The Lancaster Caramel Company, founded in 1886 in Lancaster, Pennsylvania, was the first successful venture started by Mr. Hershey. This early success was in great measure due to the wisdom he had acquired after having failed in two other confectionery businesses he founded in Philadelphia and New York City in the previous four years. The caramel company had grown beyond his expectations and thus had brought him wealth and notoriety as a fair employer.

Mr. Hershey was a man open to new ideas, many of which came during the many months each year he and his wife spent travelling around the world. During his trips to Europe and accross the United States, he always paid visits to equipment manufacturers, wholesalers and any companies with innovative products. This is how he first came across chocolate making machinery in 1893.

While his caramel company was at the height of its success, he realized that caramels were going to be a passing fad in the United States and chocolate products were going to be the dominant players in the confectionary business. He started a small chocolate operation in 1894, which he called the Hershey Chocolate Company, next to his caramel plant. Mr. Hershey began producing baking chocolate, cocoa and sweet chocolate coatings for caramels. Once again, Mr. Hershey's intuition was proving him right, and the emerging company experienced steady growth year after year.

Mr. Hershey was a creative entrepreneur with a keen sense of social responsibility and a deep commitment to humanity and to his ideals. His dream of an industrial paradise had matured over the years.

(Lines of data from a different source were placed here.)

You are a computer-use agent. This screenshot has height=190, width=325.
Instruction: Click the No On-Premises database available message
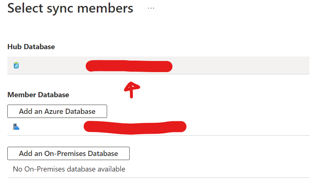(x=69, y=169)
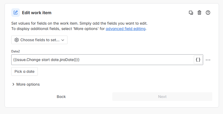Click the gear icon in Choose fields
Image resolution: width=223 pixels, height=114 pixels.
pyautogui.click(x=17, y=40)
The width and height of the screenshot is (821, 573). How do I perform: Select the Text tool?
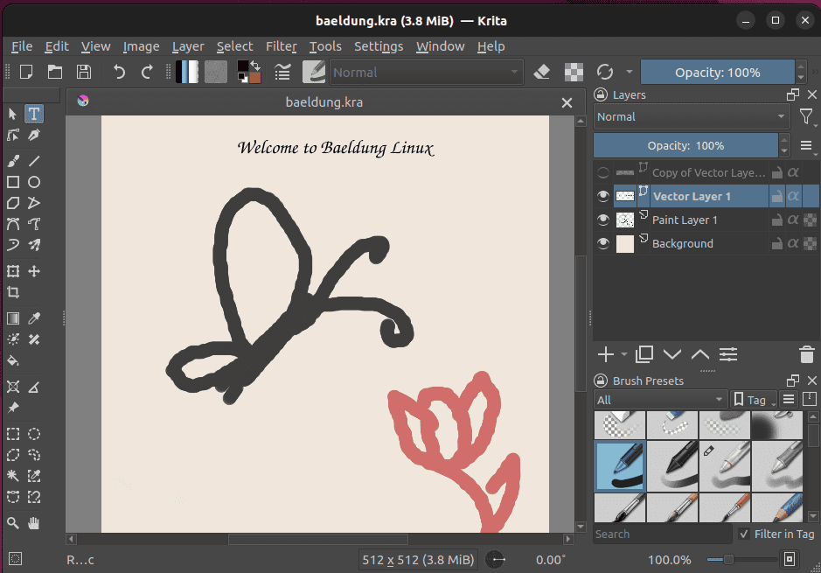(x=33, y=114)
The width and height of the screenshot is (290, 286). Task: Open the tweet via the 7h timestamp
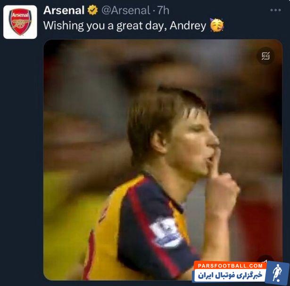click(163, 10)

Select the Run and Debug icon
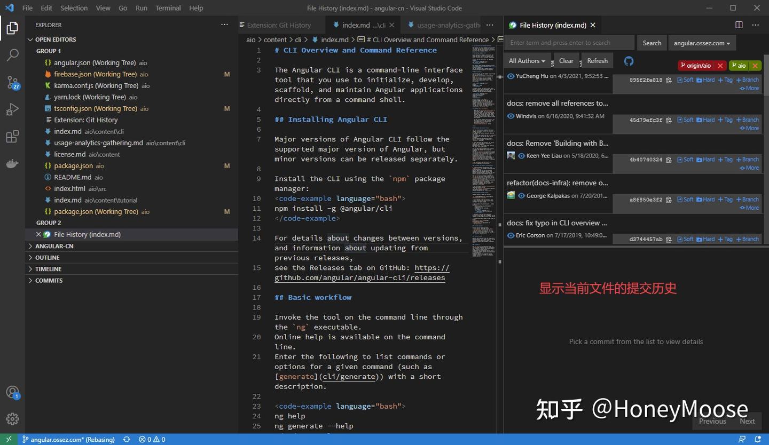point(13,109)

Despite much hesitation from his closest associates, he pressed on and decided that the time had come to make his dream come true.

In a risky move, he sold the caramel company in 1900 and made plans to move the chocolate operations from Lancaster to a new location where he could start the development of his industrial paradise. In 1905, the factory and operations were finally moved to the recently incorporated town of Hershey, Pennsylvania.

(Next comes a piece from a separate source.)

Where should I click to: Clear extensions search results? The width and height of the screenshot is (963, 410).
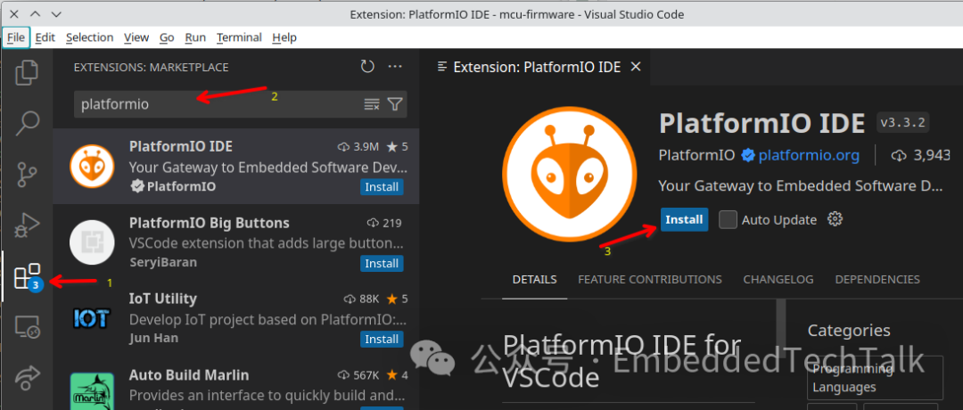(x=372, y=104)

The company enjoyed growth and unrivaled success as it continued to produce a variety of chocolate products. Not only was the Hershey Chocolate Company the first candy manufacturer to market its products nation-wide, but it also shaped the chocolate taste preferences of Americans for generations to come. The maroon and silver Hershey chocolate bar quickly became and American icon.

The chocolate town of Hershey, Pennsylvania, went through an extraordinary period of construction and growth in the first part of the 20th century fueled by the success of the Hershey Chocolate Company. Mr. Hershey, true to his dream, oversaw the construction of affordable employee housing, schools, churches, a community center, a theater, an amusement park, a zoo, a telephone system, railroad stations, roads, stores, and many other amenities for his workers and the surrounding communities.

Mr. Hershey's most important contribution was the creation of the Hershey Industrial School (renamed the Milton Hershey School in 1951). This school was exclusively dedicated to the caring and educational development of orphans. Milton S. Hershey and his wife Catherine were not able to have children. Mr. Hershey's desire to share his success with disadvantaged children led them to donate their entire estate to the school a few years before his death. Today, the school continues to be the majority shareholder of the company.

While in many parts of the country industrial giants were rising with corporate priorities that almost invariably did not include the welfare of the workforce, the chocolate town of Hershey became an unusual scene in corporate America. The company that introduced America to the milk chocolate bar was gaining much recognition for its ideals of social progress and prosperity for all. Despite the labor unrest that other corporations experienced during this period of unprecedented national economic expansion, the Hershey town saw only sporadic strikes by some workers.

Under the watchful eye of Mr. Hershey – and his trusted top aides – the Hershey Chocolate Company experienced opportunity and growth. The legacy he left at his death– social responsibility, hard work and the sharing of wealth – are deeply ingrained in the corporate philosophy of the company.